- [EXERCISE DETAILS]: Resize the items from the start through the line containing "coord(462,173)", both ends included. Give all of those lines again with their requests, multiplying each answer coordinate by 2.15 and rounding to whole numbers with halves rounded up, and leave out the pictures.

- [RECORDS TO USE]:
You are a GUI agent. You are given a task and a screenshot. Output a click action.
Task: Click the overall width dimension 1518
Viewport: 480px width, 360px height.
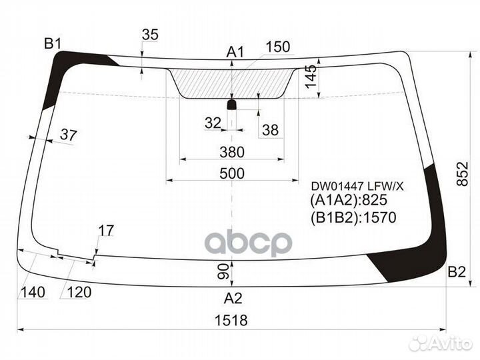coord(231,320)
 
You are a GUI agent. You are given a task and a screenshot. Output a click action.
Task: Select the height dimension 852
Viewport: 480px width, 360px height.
coord(462,173)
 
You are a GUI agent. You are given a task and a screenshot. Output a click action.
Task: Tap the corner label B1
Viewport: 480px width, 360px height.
coord(53,44)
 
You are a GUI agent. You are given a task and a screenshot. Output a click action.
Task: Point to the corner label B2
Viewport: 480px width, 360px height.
coord(457,271)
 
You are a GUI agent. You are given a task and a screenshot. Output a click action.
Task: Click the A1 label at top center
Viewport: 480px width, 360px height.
coord(235,52)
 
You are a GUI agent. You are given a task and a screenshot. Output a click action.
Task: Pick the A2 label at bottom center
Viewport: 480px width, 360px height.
coord(233,298)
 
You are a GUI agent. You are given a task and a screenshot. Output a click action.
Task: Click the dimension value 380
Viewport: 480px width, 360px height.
coord(232,152)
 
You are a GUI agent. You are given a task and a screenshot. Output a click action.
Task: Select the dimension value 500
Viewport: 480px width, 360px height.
coord(232,173)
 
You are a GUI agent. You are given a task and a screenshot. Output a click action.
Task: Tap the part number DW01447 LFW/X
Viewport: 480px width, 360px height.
coord(357,186)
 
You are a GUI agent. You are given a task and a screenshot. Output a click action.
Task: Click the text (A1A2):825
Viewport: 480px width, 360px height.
coord(349,200)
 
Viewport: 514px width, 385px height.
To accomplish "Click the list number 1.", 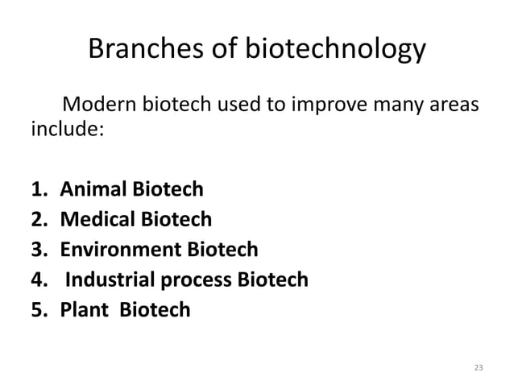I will [36, 190].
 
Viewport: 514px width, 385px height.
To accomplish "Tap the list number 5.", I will [36, 309].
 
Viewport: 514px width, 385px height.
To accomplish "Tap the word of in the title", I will [231, 51].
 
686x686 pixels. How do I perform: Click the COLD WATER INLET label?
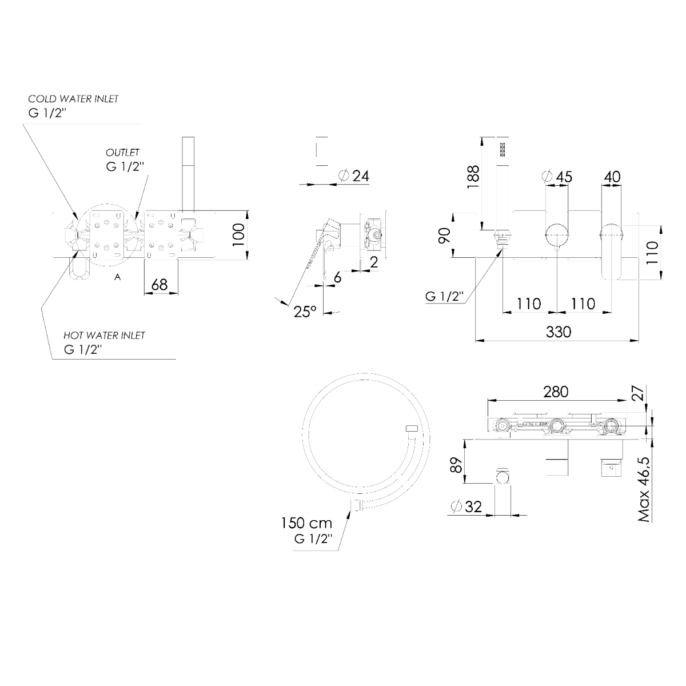[x=73, y=98]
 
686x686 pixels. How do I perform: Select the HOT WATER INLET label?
[x=104, y=336]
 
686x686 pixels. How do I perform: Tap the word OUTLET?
[x=122, y=153]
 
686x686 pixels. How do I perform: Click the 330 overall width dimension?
[x=558, y=332]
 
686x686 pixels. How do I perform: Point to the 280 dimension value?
[x=556, y=392]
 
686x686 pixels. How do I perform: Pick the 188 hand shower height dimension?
[x=473, y=177]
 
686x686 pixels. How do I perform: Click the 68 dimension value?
[x=159, y=285]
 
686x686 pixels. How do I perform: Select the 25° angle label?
[x=305, y=312]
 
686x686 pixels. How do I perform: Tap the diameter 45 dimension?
[x=557, y=177]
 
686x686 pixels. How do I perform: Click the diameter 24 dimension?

- [RESULT OF THE EXERCISE]:
You are a GUI agent. You are given a task and a screenshot. Output a click action.
Task: Click the overall width dimension 1518
Viewport: 480px width, 360px height.
coord(497,688)
 
You are a GUI agent. You are given a task and a screenshot. Output a click action.
Task: Select the height dimension 852
Viewport: 480px width, 360px height.
coord(993,372)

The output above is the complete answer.